Initially, John Brown was retained as the manager of the operation however, he resigned in May 1902 after being directed to reduce operating expenses which meant a reduction in workers' wages. Brown officially claimed that he resigned due to "ill health" and the "need for a rest". In protest of Brown's departure and with concerns of wage cuts, the employees staged a strike. The strike involved 1200 female and 50 male employees. In a speech to the striking employees in late May 1902, Brown admitted that he did not like having to report to the third vice-president of the American Cigar Company; a man named "Weiss". He did however, encourage the employees to return to work, stating, "Go back to work. Go back until you find your wages are really being cut and then quit." The employees refused to listen to Brown and remained out on strike through June. The women formed a union but in the end, lost the strike and Brown Brothers remained a non-union enterprise.

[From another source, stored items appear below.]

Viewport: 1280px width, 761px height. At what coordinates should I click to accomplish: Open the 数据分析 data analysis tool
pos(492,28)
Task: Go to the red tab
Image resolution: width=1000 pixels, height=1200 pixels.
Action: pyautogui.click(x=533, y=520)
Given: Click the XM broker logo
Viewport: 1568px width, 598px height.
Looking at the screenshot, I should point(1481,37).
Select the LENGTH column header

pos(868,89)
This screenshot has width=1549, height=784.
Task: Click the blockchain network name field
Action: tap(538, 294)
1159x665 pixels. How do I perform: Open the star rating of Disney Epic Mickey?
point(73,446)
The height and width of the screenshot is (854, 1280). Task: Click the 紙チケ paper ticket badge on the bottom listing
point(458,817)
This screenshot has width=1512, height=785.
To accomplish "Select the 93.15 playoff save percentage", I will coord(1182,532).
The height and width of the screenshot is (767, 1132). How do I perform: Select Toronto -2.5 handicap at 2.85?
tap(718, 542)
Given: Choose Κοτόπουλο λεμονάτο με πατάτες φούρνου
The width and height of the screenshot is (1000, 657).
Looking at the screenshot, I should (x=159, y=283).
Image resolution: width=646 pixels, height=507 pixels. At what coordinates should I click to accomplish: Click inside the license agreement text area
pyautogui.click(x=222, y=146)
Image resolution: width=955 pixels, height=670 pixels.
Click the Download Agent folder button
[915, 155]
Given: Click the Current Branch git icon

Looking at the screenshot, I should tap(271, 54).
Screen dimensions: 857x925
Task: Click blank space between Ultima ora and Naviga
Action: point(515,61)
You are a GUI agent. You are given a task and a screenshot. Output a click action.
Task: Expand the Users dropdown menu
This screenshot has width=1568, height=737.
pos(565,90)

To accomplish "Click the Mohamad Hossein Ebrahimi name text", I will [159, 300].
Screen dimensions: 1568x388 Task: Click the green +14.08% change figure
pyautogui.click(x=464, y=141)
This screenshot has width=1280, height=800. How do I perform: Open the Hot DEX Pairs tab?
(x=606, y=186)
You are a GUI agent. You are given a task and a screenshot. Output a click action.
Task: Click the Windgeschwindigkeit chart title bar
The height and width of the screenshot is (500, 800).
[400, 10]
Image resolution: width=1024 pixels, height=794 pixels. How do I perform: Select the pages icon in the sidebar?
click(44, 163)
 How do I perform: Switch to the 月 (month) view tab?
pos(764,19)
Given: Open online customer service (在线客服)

By July 1903, John Brown had raised over $1M in capitalization to found an independent cigar manufacturing company that would compete against the "trust" or against the American Cigar Company as it moved to monopolize the cigar industry. Later that year, John's brother Robert, died in Florida, having suffered as an invalid for the last eight years of his life.

Through 1906, the American Tobacco Company purchased a number of other cigar and cheroot manufacturers across the country and into Cuba and Puerto Rico. The next year, trade journals began to report that the American Tobacco Company did not intend to renew its lease on the Brown Brothers factory on State Street in Detroit. Rather, they intended to build a new factory in the Polish district of the city where the majority of the workers resided. By 1910, it was announced that the American Cigar Company had purchased a build site and intended to build a seven story factory. The business was managed by William Lichtig at the factory, a position he had held since 1903 shortly after John Brown left the operation. Lichtig left the business in 1911 to form the Surety Cigar Company along with Mose Eisenberg in 1911.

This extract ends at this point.